Waniwani was founded in early 2026 and is based in San Francisco, with offices in New York and Paris. The company started at Hexa, a European venture studio formerly called eFounders, which has also backed Front, Aircall, and Spendesk.
Diligent previously led Boston Consulting Group’s Geneva office and was a key member of its generative AI team, working on large AI projects for big clients. Co-founder and chairman Raphaël Vullierme also co-founded Luko, which became France’s largest online home insurer before Allianz Direct bought it in January 2024 for €4.3 million.
Vullierme spent nearly a decade leading an insurer, observing brokers, comparison sites, and direct sales channels compete for consumer attention. As AI platforms began to aggregate this attention at scale, he witnessed the distribution model shift in real time.
Co-founder and chief technology officer Maxime Antoine previously led engineering at Cantina, building security platforms for Coinbase, Uniswap, Mastercard, and UBS. Co-founder Luiza Gusmao was formerly a vice president at Cover Genius, a global embedded insurance platform.
Waniwani’s core product is an open-source software development kit that enables any quote-based services vendor, including insurance, mortgages, home services, and software, to build its own sales agent and distribute it directly within AI platforms such as ChatGPT, Claude, and Google’s Gemini, as well as through conversational channels like WhatsApp.
The company generates revenue through a paid infrastructure layer that includes compliance and regulatory monitoring tools, funnel simulation and performance analytics, pricing optimisation, and anti-scraping protection.
This is an intentionally familiar model. Stripe provided free developer tools and charged for payment processing, while Twilio offered free communications APIs and charged for infrastructure. Waniwani anticipates that financial services vendors will follow a similar path: starting with free tools and transitioning to a platform that manages regulated, high-stakes operations. The company describes itself as “Shopify, but for services.”
Waniwani has achieved broad geographic traction for a company less than a year old, with clients across Europe, Latin America, the Middle East, South Korea, Australia, and its primary US market. The company has established a strategic partnership with Deloitte UK to support financial institutions in deploying Waniwani’s infrastructure.

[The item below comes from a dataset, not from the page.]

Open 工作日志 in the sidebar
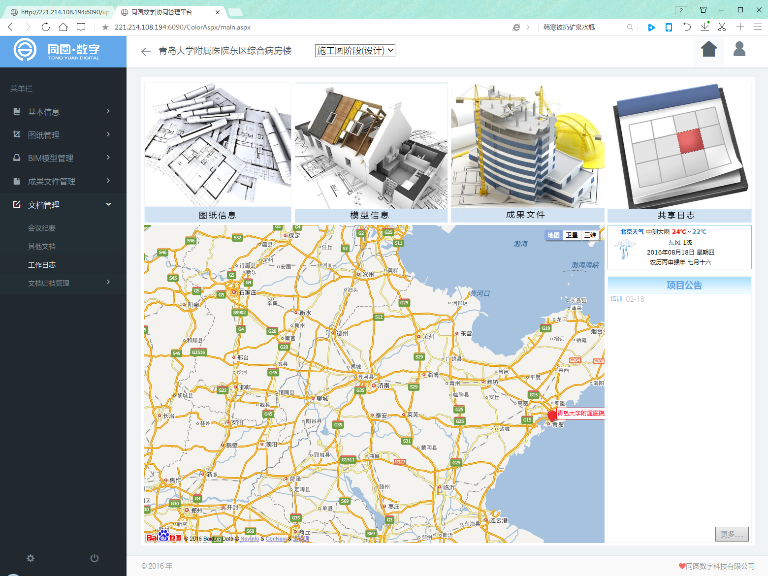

Aviva and MONY Group, the parent of MoneySuperMarket in the UK, have also announced ChatGPT applications built on the platform. Waniwani reports it is on track to generate several million dollars in revenue in its first year.

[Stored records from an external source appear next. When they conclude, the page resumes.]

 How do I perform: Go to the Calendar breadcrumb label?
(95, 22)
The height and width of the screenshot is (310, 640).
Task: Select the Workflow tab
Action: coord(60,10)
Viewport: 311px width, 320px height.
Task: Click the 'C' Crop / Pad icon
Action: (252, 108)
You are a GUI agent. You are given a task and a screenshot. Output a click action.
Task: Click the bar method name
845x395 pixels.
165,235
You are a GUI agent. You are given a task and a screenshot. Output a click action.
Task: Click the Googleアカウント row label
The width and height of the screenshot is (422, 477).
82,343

The competitive landscape is still evolving. Established insurance technology companies such as Majesco, Guidewire, and Duck Creek Technologies have not specifically focused on AI channel distribution as Waniwani has.
A more direct competitive risk may arise from the AI platforms themselves. If OpenAI, Anthropic, or Google develop native monetisation solutions for financial services providers, Waniwani’s infrastructure layer could be bypassed.

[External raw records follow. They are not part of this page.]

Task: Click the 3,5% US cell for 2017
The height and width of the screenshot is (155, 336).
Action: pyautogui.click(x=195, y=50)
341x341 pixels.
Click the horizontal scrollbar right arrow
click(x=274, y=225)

Waniwani states that the capital will support the expansion of its open-source SDK, the growth of its paid infrastructure modules, and ongoing international expansion.
The broader question raised is whether February 9 was an isolated incident or the beginning of a structural shift in financial services distribution. Bank of America supports the latter view, while Goldman Sachs believes the market overreacted.
Waniwani is positioning its business on the expectation that change is underway.